La seconde composante de la réponse de l’appareil bourgeois, en contraste avec l’assistance minimale qu’il accorde, est la répression. Cela avait d’ailleurs fait scandale lors des Jeux olympiques de 2024, lorsque les forces de l’ordre ont procédé à une véritable opération de nettoyage social : expulsions massives de squats, de bidonvilles et de campements de sans-abris. L’objectif de masquer la misère de la capitale pour rendre la ville plus présentable aux yeux des touristes dévoile clairement les intérêts que sert l’État bourgeois. Au-delà de cet épisode, on observe une tendance structurelle avec une répression grandissante encadrée par des lois facilitant les expulsions et alourdissant les sanctions contre les occupants précaires. On peut citer la loi “anti-squat” de 2023 ainsi que le projet de loi Kasbarian de 2025, finalement avorté. Ces textes sont justifiés par des récits tels que la “mobilité sociale”, la “protection des bailleurs” ou encore la “prévention des expulsions”. En réalité, ils rendent les expulsions plus simples, plus rapides et plus lourdes de conséquences. Concrètement, ces lois réduisent les délais de procédure, portent la peine d’occupation illicite d’un domicile à trois ans de prison, et élargissent la définition même du domicile : la simple présence de meubles appartenant au propriétaire suffit désormais à qualifier un local de “domicile”, permettant de cibler aussi bien un squatteur qu’un locataire précaire. Elles introduisent en outre de nombreuses sanctions financières : 7 500 € d’amende pour un ménage refusant de quitter les lieux après une décision d’expulsion, 45 000 € pour occupation illicite, et 3 750 € pour toute “propagande ou publicité du squat”. Les expulsions avaient déjà atteint un record historique en 2023 (voir tableau 3). La situation ne fait que s’aggraver : la FLD rapporte pour 2024 plus de 24 000 ménages expulsés, auxquels s’ajoutent deux à trois fois plus de départs anticipés, c’est-à-dire des ménages quittant leur logement avant même la date de l’expulsion officielle.
Tableau 3. Nombre de ménages expulsés en France (2004-2023)
Source : Rapport de l’état du mal-logement 2025, FLD.
Le tableau que dressent ces chiffres révèle un État bourgeois prêt à tout pour défendre les intérêts d’une classe de rentiers.
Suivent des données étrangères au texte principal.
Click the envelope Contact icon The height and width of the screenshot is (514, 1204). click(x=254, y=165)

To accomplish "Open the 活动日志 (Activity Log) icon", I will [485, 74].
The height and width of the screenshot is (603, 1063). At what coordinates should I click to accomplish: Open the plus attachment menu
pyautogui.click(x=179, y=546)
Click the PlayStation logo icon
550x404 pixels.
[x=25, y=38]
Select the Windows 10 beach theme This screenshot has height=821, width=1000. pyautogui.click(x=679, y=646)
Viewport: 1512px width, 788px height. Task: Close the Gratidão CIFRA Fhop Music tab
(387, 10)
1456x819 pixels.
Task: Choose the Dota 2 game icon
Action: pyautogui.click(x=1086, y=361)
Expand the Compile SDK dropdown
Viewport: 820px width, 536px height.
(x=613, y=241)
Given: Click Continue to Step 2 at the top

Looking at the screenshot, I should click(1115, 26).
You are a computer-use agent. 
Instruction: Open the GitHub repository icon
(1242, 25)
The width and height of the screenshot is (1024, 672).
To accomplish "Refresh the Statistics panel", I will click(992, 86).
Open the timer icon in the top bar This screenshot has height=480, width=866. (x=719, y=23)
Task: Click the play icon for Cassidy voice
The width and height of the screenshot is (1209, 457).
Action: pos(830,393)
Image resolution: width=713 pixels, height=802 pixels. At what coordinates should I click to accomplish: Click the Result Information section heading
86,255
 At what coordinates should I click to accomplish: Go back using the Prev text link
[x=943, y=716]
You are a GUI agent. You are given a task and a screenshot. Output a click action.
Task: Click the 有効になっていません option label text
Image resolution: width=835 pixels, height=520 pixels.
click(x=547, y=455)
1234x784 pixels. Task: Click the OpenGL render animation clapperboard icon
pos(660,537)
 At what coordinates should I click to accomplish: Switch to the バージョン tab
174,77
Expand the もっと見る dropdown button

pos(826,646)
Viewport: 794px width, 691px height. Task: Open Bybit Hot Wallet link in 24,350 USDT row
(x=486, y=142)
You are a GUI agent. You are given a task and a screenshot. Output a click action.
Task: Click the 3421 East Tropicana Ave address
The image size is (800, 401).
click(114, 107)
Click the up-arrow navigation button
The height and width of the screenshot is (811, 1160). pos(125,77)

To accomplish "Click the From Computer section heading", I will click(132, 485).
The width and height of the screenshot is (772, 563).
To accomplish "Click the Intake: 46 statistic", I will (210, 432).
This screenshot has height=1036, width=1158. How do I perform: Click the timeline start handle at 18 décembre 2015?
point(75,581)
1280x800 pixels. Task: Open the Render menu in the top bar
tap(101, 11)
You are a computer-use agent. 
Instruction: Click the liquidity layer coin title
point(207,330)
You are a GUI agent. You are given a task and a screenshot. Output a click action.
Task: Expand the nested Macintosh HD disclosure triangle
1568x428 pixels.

Il mobilise la violence, les compromis et des récits mensongers pour masquer les contradictions inhérentes au marché capitaliste du logement. Ces réponses étatiques frappent de manière disproportionnée les personnes les plus précaires : celles sans soutien familial, placées à la charge de l’État, mais aussi les personnes sans papiers ou en situation irrégulière. Elles sont les premières à subir de plein fouet ces contradictions, mais l’ampleur de la crise s’étend désormais à l’ensemble de la classe prolétaire.
Il est donc essentiel de s’armer à notre tour : d’abord d’une analyse marxiste qui appréhende le logement comme un rapport de classe, ensuite de méthodes de lutte capables d’affronter cet antagonisme et cette privation organisée d’une ressource vitale. Un problème systémique ne se résout pas par une accumulation de compromis, il exige de renverser le système qui le produit, en arrachant les racines par la révolution.